Records for this task →
· · ·

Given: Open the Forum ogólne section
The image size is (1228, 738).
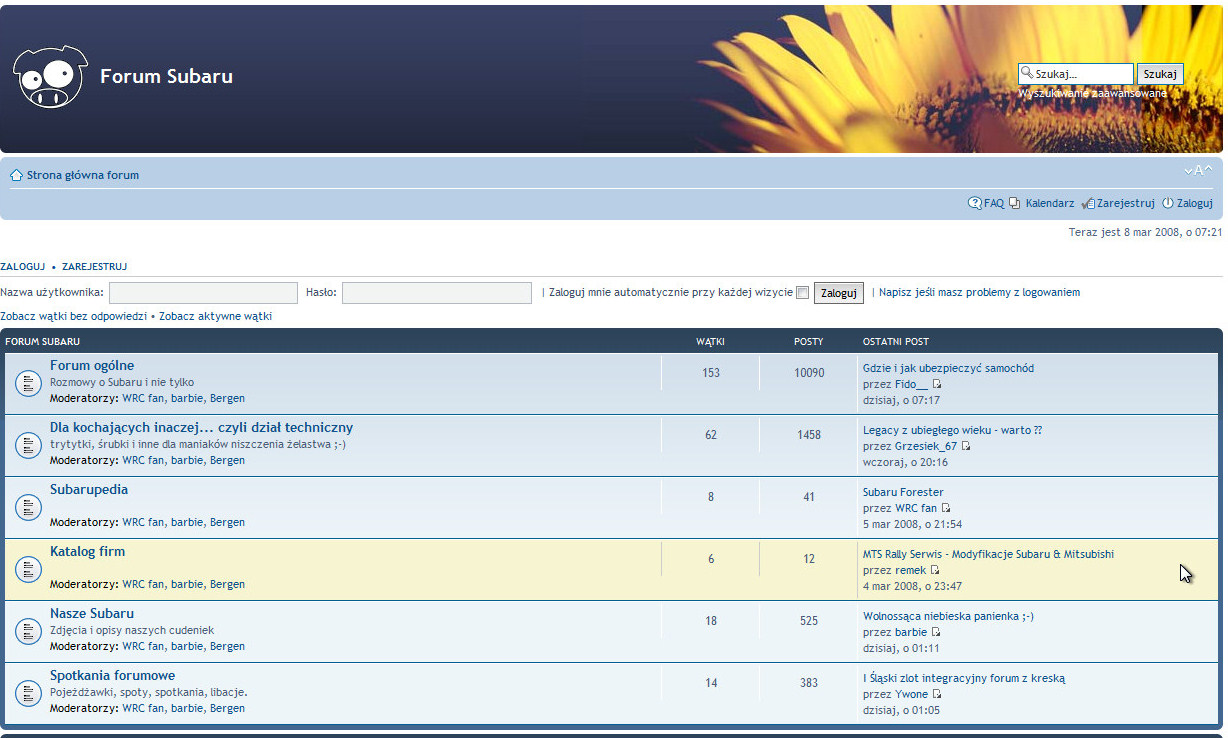Looking at the screenshot, I should point(92,366).
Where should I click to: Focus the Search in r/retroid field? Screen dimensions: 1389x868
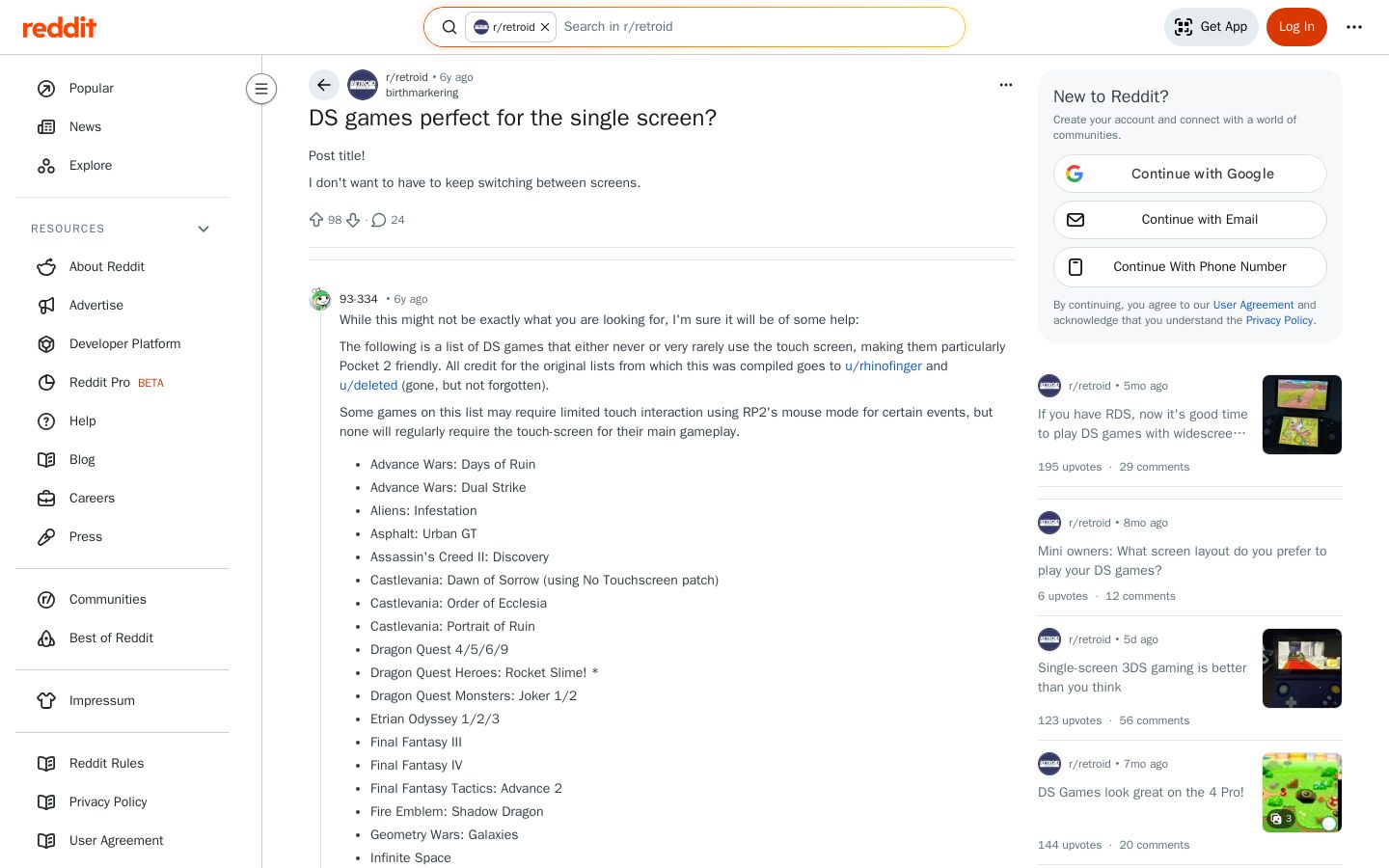pyautogui.click(x=757, y=27)
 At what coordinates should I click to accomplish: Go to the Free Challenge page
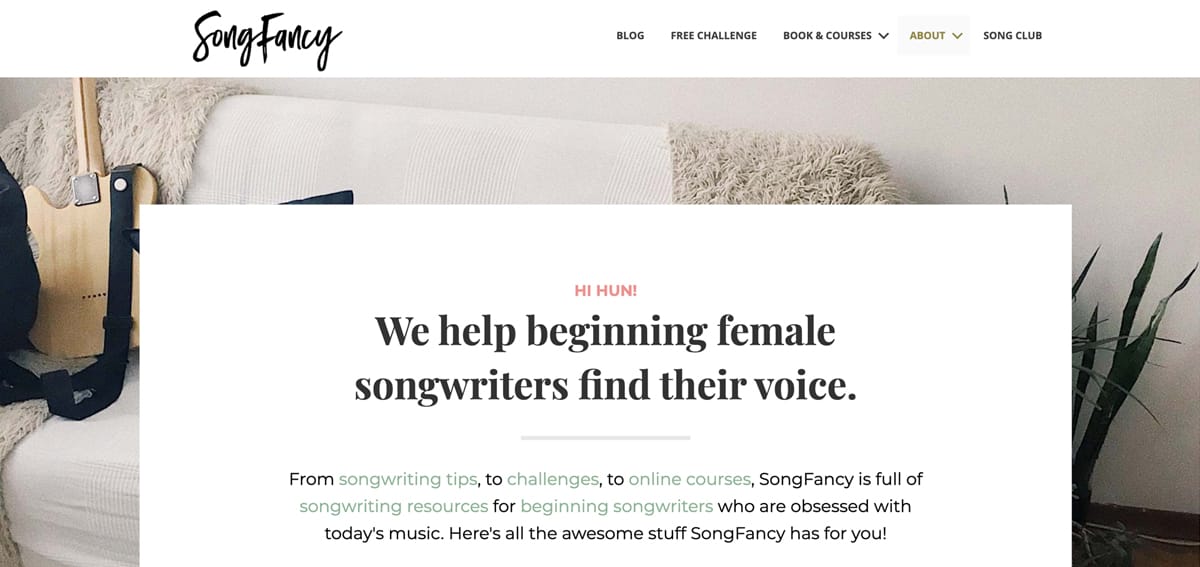pos(713,36)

· · ·

What you need to do →
Quote, please, only the lines running from the one with "Where should I" down to the final line of the data above, keeping both ends and skipping the pictures.

Response for this exercise →
Where should I click to: Focus the Search in r/retroid field? Screen dimensions: 1389x868
pyautogui.click(x=757, y=27)
 At what coordinates should I click to accomplish: Go to the Free Challenge page
pos(713,36)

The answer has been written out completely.